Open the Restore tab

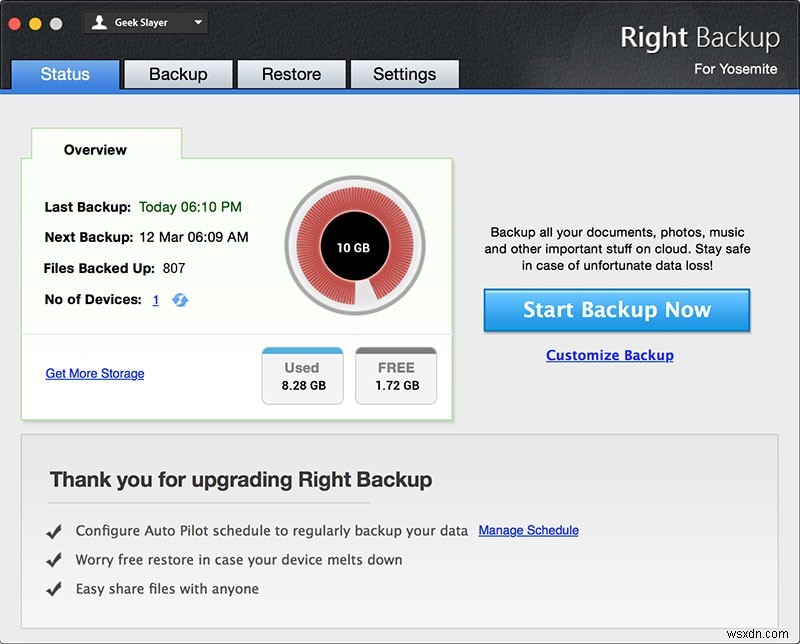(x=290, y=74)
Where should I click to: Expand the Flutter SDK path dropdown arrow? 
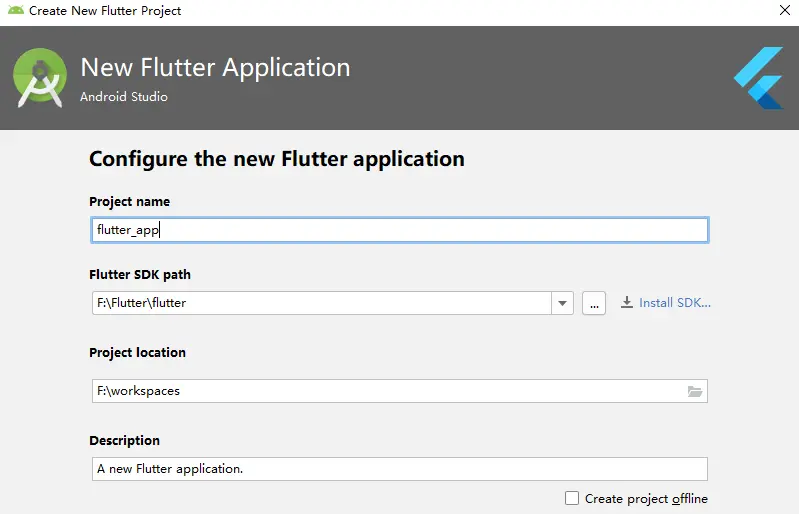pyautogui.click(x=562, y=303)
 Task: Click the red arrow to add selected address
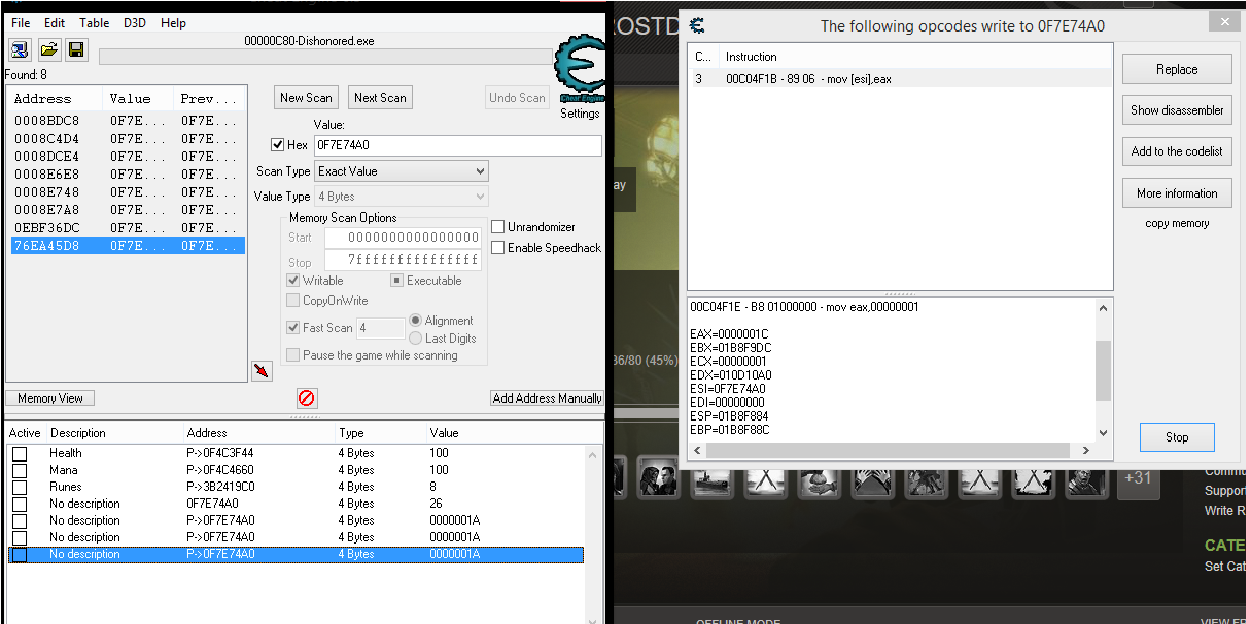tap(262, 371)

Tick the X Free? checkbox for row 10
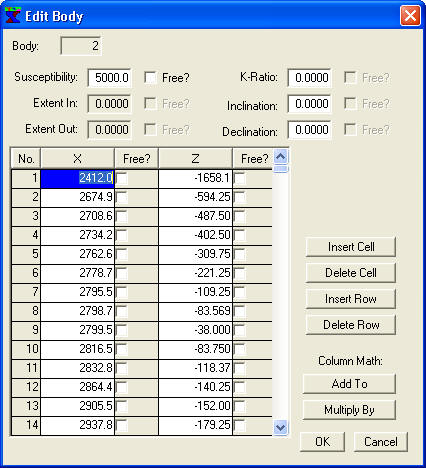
==========
▸ Stated task
Output each of the rows above word for word, without the pictures.

▸ Task output
Open the Restore tab

(x=290, y=74)
Where should I click to: Expand the Flutter SDK path dropdown arrow? 
pyautogui.click(x=562, y=303)
 Task: Click the red arrow to add selected address
tap(262, 371)

Tick the X Free? checkbox for row 10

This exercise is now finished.